▶ **REQUIRED WORK**:
Please set down, word for word, the part of the passage on international contract enforcement below that opens with the words containing "However, what if" and closes with "the international level?".

As I noted previously, the world currently operates in the context
of what might be called "international anarchy." There
presently exists no public supranational institution of contract
enforcement for commercial transactions between members of different
countries. (4) In principle, if parties from different nations have a
contractual dispute, they may use the state court of one or the other to
settle the disagreement. However, there are several problems with this
solution.
First, how are agents to decide whose state court will be used?
Different national legal systems will arrive at different conclusions
regarding disputes. Parties to these disputes therefore have an interest
in determining which state's court will be used. In particular,
each is likely to prefer that the dispute be settled in his
nation's court and very much desire to avoid winding up in the
state court of the other party. Foreign courts mean foreign, unknown
procedure, laws, language, and contractual interpretation. Thus, there
is a significant "home court" advantage to having the matter
resolved through one's own national court. There is also some
evidence that state courts tend to favor the home party in such
disputes, creating an even larger incentive to avoid an outsider's
court system (see for instance, Finger 1992). Second, when it comes to
international trade, it is very difficult, if not impossible in some
cases, to effectively enforce a foreign court's decision. Why? The
assets of the violating party are often located in a different country,
making them costly and difficult to extract. For these reasons, public
courts do not for the most part form an effective means of settling
disputes that emerge in the process of international exchange.
The primary economic benefit of a global state would thus be its
ability to enable a large number of socially disparate individuals to
realize the widespread gains from exchange by providing an overarching,
supranational system of formal adjudication and contract enforcement.
The presence of such an institution would reduce the uncertainty of
interacting for the purposes of trade, increasing international exchange
and along with it social wealth. Just as the benefit of government at
the national level has traditionally been construed in terms of
government's ability to enable agents within its domain to capture
additional benefits from trade, so too would the benefit of a world
state be found in this capacity.
However, what if the international arena had informal institutional
arrangements that enabled large numbers of socially heterogeneous agents
to realize the gains from widespread exchange? In this event, the
expected benefit of introducing world government would diminish
considerably, if not entirely. Conventional wisdom suggests that such
arrangements will operate successfully only among small, homogenous
groups. Is there any reason to think that such institutions function
smoothly, or even exist, on the international level?

▶ **ENTRIES**:
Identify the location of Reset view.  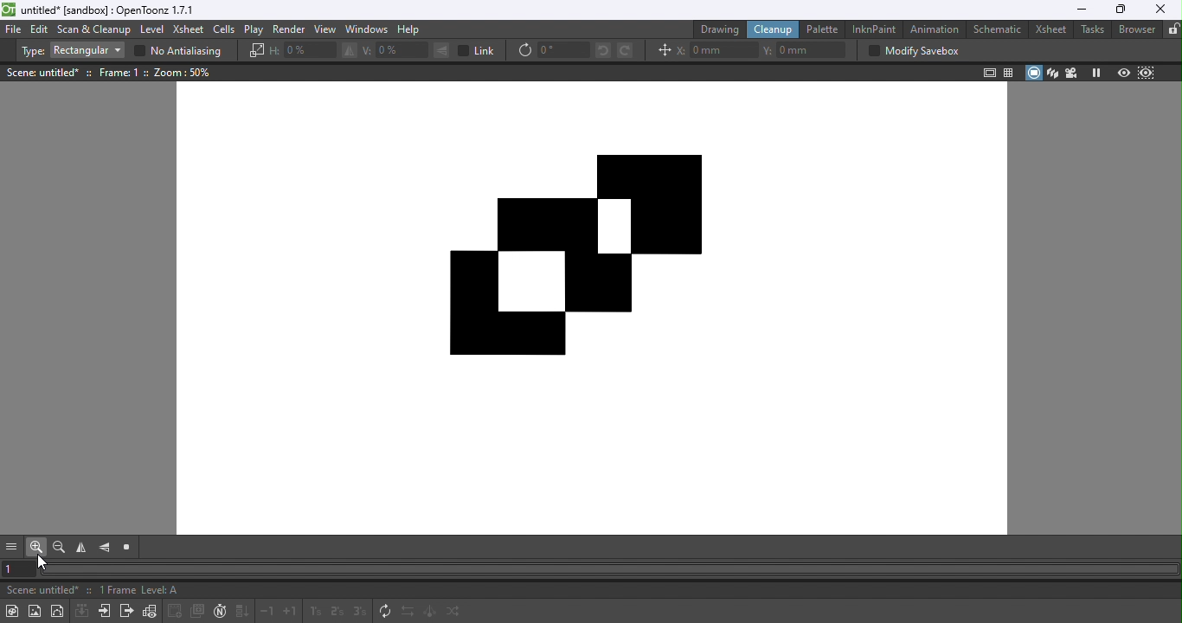
(127, 548).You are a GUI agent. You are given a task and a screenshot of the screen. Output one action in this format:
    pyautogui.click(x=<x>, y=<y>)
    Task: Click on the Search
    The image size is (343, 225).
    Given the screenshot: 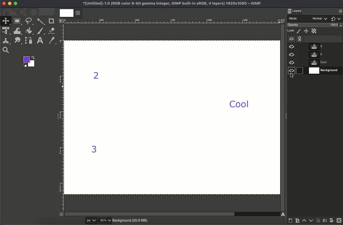 What is the action you would take?
    pyautogui.click(x=6, y=50)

▶ **SOLVED EXERCISE**:
However, what if the international arena had informal institutional
arrangements that enabled large numbers of socially heterogeneous agents
to realize the gains from widespread exchange? In this event, the
expected benefit of introducing world government would diminish
considerably, if not entirely. Conventional wisdom suggests that such
arrangements will operate successfully only among small, homogenous
groups. Is there any reason to think that such institutions function
smoothly, or even exist, on the international level?